Sato will have to hit the ground at 60 miles per hour to shift Toyota’s EV trajectory into higher gear. Increasingly, Japanese regulators are leaning toward phasing out combustion vehicles.
Some analysts, it’s worth noting, are optimistic about this changing of the guard to Sato, a mechanical engineer by training. Sato taking Toyota’s wheel “will rejuvenate the firm’s management while maintaining policy consistency,” says analyst Tatsuo Yoshida at Bloomberg Intelligence.
To be sure, Toyota hasn’t exactly sat still. In April 2022, Toyota rolled out its first electric vehicle mass-produced for global markets: the bZ4X SUV. Sadly, it had to recall it soon after due to loose-wheel problems.
Months earlier, in December 2021, it unveiled plans to spend about 4 trillion yen (US$29.3 billion) to produce as many as 30 EV models. But when a Japan Inc icon says a grand plan will be done “by 2030,” investors get skeptical, especially as China raises its EV ambitions.
A February 3 Car and Driver article carried the headline “People’s Republic of EVs.” It’s argument that Chinese automakers BYD, Geely, Nio, and others are “getting ready to upset the automotive world order” could be Toyota’s worst nightmare.
Never mind the distance Tesla has put between itself and EVs in the most developed economies. One clear area of distinction: how early adopters of EVs are likely to win the price war.
“We question whether competitors can keep up in this EV race,” notes Morgan Stanley auto analyst Adam Jonas.
One reason Tokyo changed the world was its manufacturing prowess and “just-in-time” inventory strategy that increased quality and restrained costs.
These techniques enabled Japan to own the 1980s. Toyota and Japanese peers did it by taking students of Henry Ford’s mass-production revolution back to school.
Yet Toyota has fallen behind in the factory cost war to Tesla and many Chinese EV makers about to introduce new models. Patrick Koller, chief executive of auto supplier Forvia, says Chinese manufacturers introducing EVs into the European market boast a cost advantage of as much as 10,000 euros ($10,600).
Hyundai Motor is also very much on the case. The South Korean giant thinks EV sales will increase by 54% in 2023, faster than even Tesla estimates. All this has other Japanese giants clamoring to compete, too.
Nissan Motor, which has had some success in the EV market, is reportedly anxious to sort out alliance negotiations with Renault so management can focus all its attention on new EV designs.
Nissan’s broader electrification strategy has the Yokohama-based company expanding powertrain production in Tennessee. It’s a response to US President Joe Biden’s $7,500 tax credit for buyers of locally assembled EVs.
In Mississippi, Nissan is investing $250 million to ramp up production of four EV models.

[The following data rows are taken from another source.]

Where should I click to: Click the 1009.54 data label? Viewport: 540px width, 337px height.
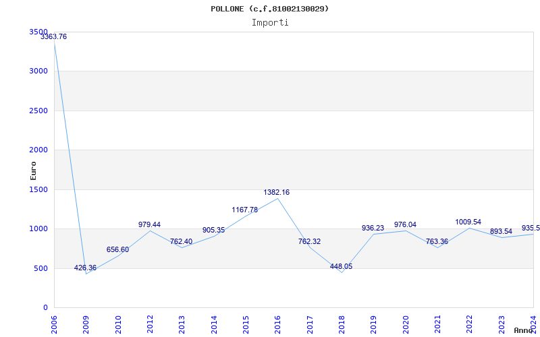coord(468,222)
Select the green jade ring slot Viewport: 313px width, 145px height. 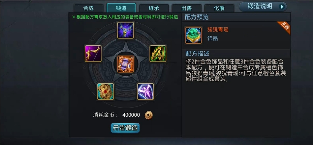point(158,54)
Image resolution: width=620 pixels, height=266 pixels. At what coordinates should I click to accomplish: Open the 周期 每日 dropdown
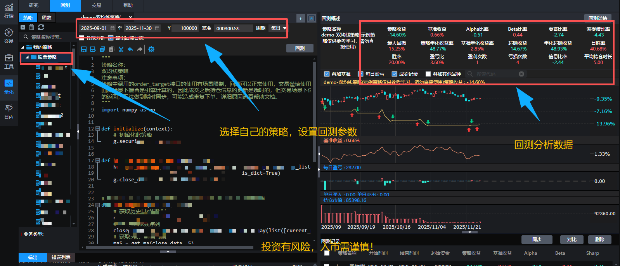tap(279, 28)
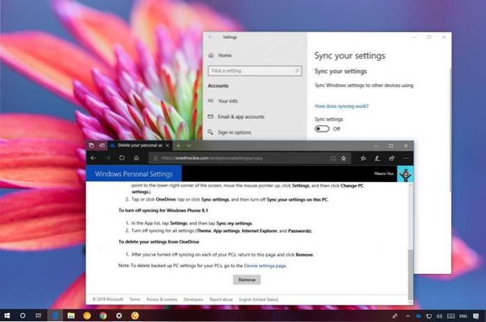This screenshot has height=322, width=486.
Task: Select Email & app accounts
Action: 240,116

Tesla, of course, faces its own headwinds. Not least of them is Musk’s emergence as a quasi-full-time internet troll using his newly purchased toy Twitter Inc. There are signs that a consumer backlash might hurt Tesla sales in the longer run.
“We believe increasing negative sentiment on Twitter could linger long term, limiting its financial performance and become an ongoing overhang on TSLA,” says Oppenheimer analyst Colin Rusch.

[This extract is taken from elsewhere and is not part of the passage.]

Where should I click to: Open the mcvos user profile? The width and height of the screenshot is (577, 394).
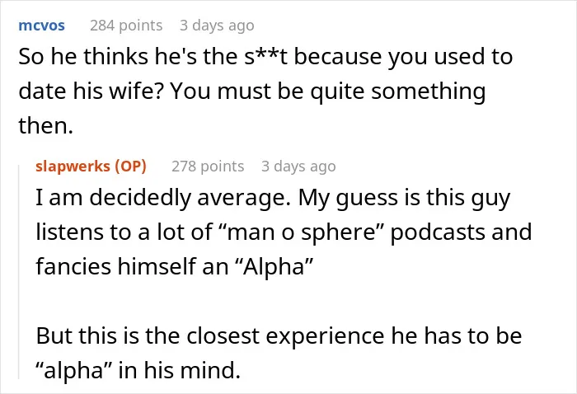(41, 26)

Still, Musk claims that Tesla will be selling a spectacular 20 million cars annually by 2030, roughly the output of Toyota and Volkswagen combined. And more affordable mass-market ones, too.
In a recent report, analysts at Bernstein Research stressed that producing lower-cost models must be Musk’s top priority.
“Given our concerns about end-state volume levels for Models 3 and Y, dictated by either price or luxury buyers’ desire for differentiation, we believe it is increasingly imperative that TSLA offers additional lower-priced models,” they wrote.
As all these industry machinations play out, it’s grand that Toyota seems ready to take its once-fabled R&D capabilities out for a ride. And with brand new leadership to help the colossus escape Galapagos.
But it will take all Toyota’s got, though, to avoid getting lapped by EVs giant leader and fast-moving startups alike.